终于,在上一篇文章中,我们讨论了证书颁发机构的责任,说明作为证书颁发机构并不简单,并且需要高昂的管理成本,解释了为什么签发证书会花费金钱!在这篇文章中,我们将关注这条链中的客户端。

作为客户端验证证书

对于客户端来说,验证证书也并不简单。 介绍 TLS 握手的文章经常提到“服务器返回一个证书,客户端进行验证”,但事实如我们所见,服务器返回多个证书! 这可以通过包捕获来确认: packet capture

你可以看到服务器一次返回三个证书(这大大增加了建立 TLS 的成本,接近 4K 的数据)。

建立信任链

为了信任证书,客户端必须最终将其与受信任的根 CA 进行比较。 一旦验证了根 CA,客户端就会信任由根签名的证书等等。 首先,客户端必须建立一个发行链来验证到根。每个上层都必须确认已验证的证书有效。 构建此链的基础来自证书中的签发者字段。每个证书都指定了谁颁发了该证书。 发行链 你可以看到 zoom.us 的证书签发者是 DigiCert TLS RSA SHA256 2020 CA1,而该证书的签发者是 DigiCert Global Root CA

什么构成有效?

  1. 证书不能过期。
  2. 发证机构的公钥必须能够验证签名。
  3. 发证机构必须为 CA:TRUE。
  4. ......

验证步骤

验证从 zoom.us 证书开始。如果有效,客户端会验证其签发者,并继续这个过程直到达到一个签发者为自身的证书,这表明它是一个根证书。服务器端发送的根证书不被信任;只有本地存储的根证书才被信任。如果本地存储的根证书可以验证中间证书,则一切都好。

伪代码验证过程

验证过程可以用下面的伪代码来表示:

def validate(cert):

  now = datetime.now()
  if now < cert.not_before or now > cert.not_after:
    return False, "Expired certificate"

  for issuer_cert in lookup_cert_by_name(cert.issuer):
    if now < issuer_cert.not_before or now > issuer_cert.not_after:
        continue

    if validate_signature(cert.data, cert.signature, issuer_cert.public_key):
       if cert.issuer is None:
          if is_trusted_root_ca(cert):
            return True, "Valid certificate"
          else:
            return False, "Uknown root CA"

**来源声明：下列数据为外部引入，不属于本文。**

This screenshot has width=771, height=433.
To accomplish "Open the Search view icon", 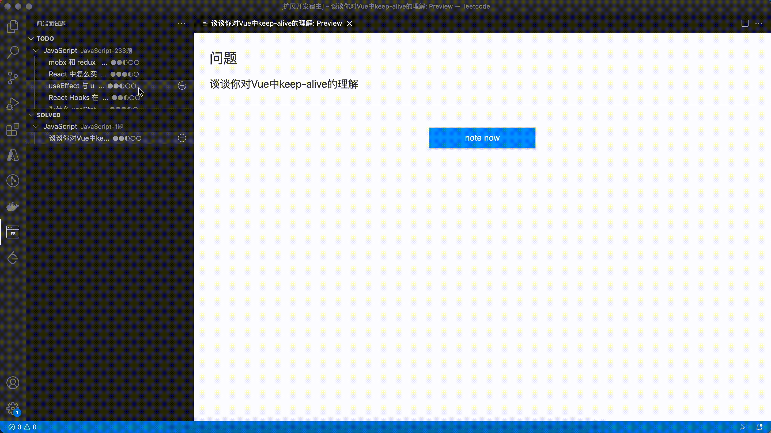I will click(13, 52).
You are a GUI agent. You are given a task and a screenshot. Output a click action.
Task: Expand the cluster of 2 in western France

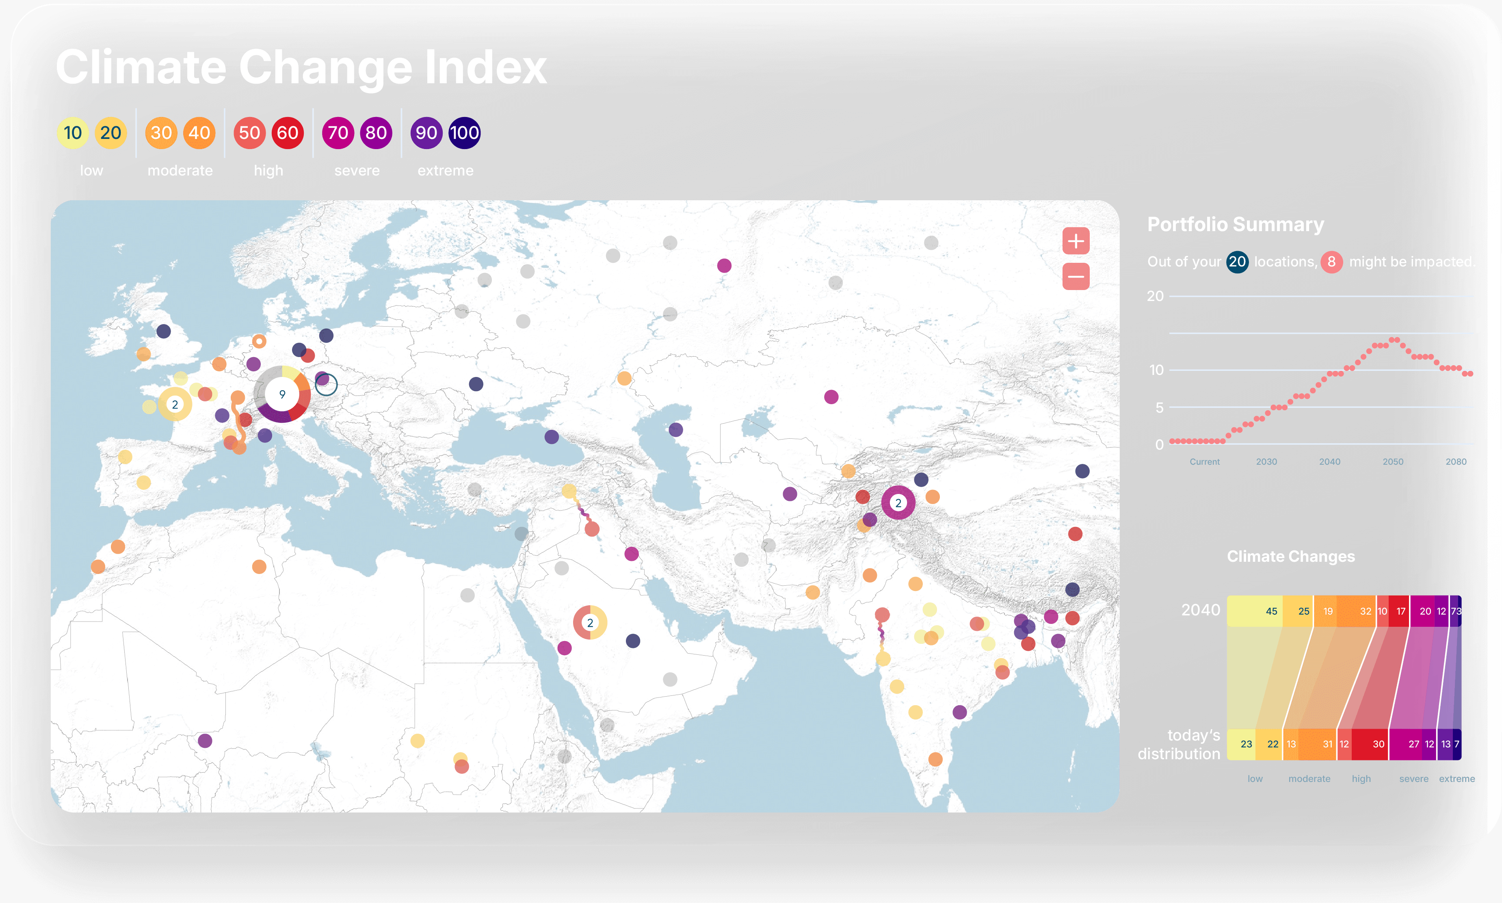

        return validate(issuer_cert)

 return False, "No parent certificate"

打印证书链脚本

你可以使用下面的脚本打印网站证书链:

$ echo | openssl s_client -showcerts -connect zoom.us:443 -servername zoom.us 2> /dev/null | grep -A1 s:
 0 s:C = US, ST = California, L = San Jose, O = "Zoom Video Communications, Inc.", CN = *.zoom.us
   i:C = US, O = DigiCert Inc, CN = DigiCert TLS RSA SHA256 2020 CA1
--
 1 s:C = US, O = DigiCert Inc, CN = DigiCert TLS RSA SHA256 2020 CA1
   i:C = US, O = DigiCert Inc, OU = www.digicert.com, CN = DigiCert Global Root CA

使用 OpenSSL 进行手动验证

为了更好地理解证书验证过程,我们可以使用 openssl 手动验证证书。 以下是用于下载证书的脚本:

download_site_cert_chain () {
        openssl s_client -showcerts -verify 5 -connect $1:443 < /dev/null | awk '/BEGIN CERTIFICATE/,/END CERTIFICATE/{ if(/BEGIN CERTIFICATE/){a++}; out="cert"a".pem"; print >out}'
        for cert in *.pem
        do
                newname=$(openssl x509 -noout -subject -in $cert | sed -nE 's/.*CN ?= ?(.*)/\1/; s/[ ,.*]/_/g; s/__/_/g; s/_-_/-/; s/^_//g;p' | tr '[:upper:]' '[:lower:]').pem
                echo "${newname}"
                mv -v "${cert}" "${newname}"
        done
}

使用: download_site_cert_chain zoom.us

这会下载证书并重新命名。

$ ls
digicert_tls_rsa_sha256_2020_ca1.pem  zoom_us.pem

下面的命令可以用来验证下载的证书

$ openssl verify zoom_us.pem
C = US, ST = California, L = San Jose, O = "Zoom Video Communications, Inc.", CN = *.zoom.us
error 20 at 0 depth lookup: unable to get local issuer certificate
error zoom_us.pem: verification failed

验证失败是因为 zoom.us 的签发者不是 OpenSSL 认可的 CA,而是一个中间 CA。默认情况下,OpenSSL 不信任这个中间 CA,因此我们需要通知 OpenSSL 关于另一个证书——中间 CA 的证书。使用这个中间 CA 证书,OpenSSL 可以发现 digicert_tls_rsa_sha256_2020_ca1.pem 是由 DigiCert 颁发的。这是您可以解决它的方法:

$ openssl verify -untrusted digicert_tls_rsa_sha256_2020_ca1.pem zoom_us.pem
zoom_us.pem: OK

现在已经成功验证。 我们也可以检查 OpenSSL 是否正在本地读取证书颁发机构文件。 使用 strace,我们可以看到 OpenSSL 打开了哪些文件:

strace openssl verify -untrusted digicert_tls_rsa_sha256_2020_ca1.pem zoom_us.pem 2>&1 | grep open

strace 我们可以看到 OpenSSL 打开了我们提供的两个 .pem 证书文件。然而,不清楚哪个是根证书颁发机构。 实际上,最后一个文件 /usr/lib/ssl/certs/3513523f.0 是根证书颁发机构。 您可能会注意到上述过程似乎缺少一个步骤:客户端如何将服务器返回的证书映射到本地根 CA 文件? 答案在于中间证书颁发者。 OpenSSL 为每个根证书的主题创建一个重命名的散列值,并且创建符号链接(也许是为了更快地查找)。在搜索过程中,OpenSSL 使用中间证书颁发者的散列值(即根证书的主题)来查找本地证书文件。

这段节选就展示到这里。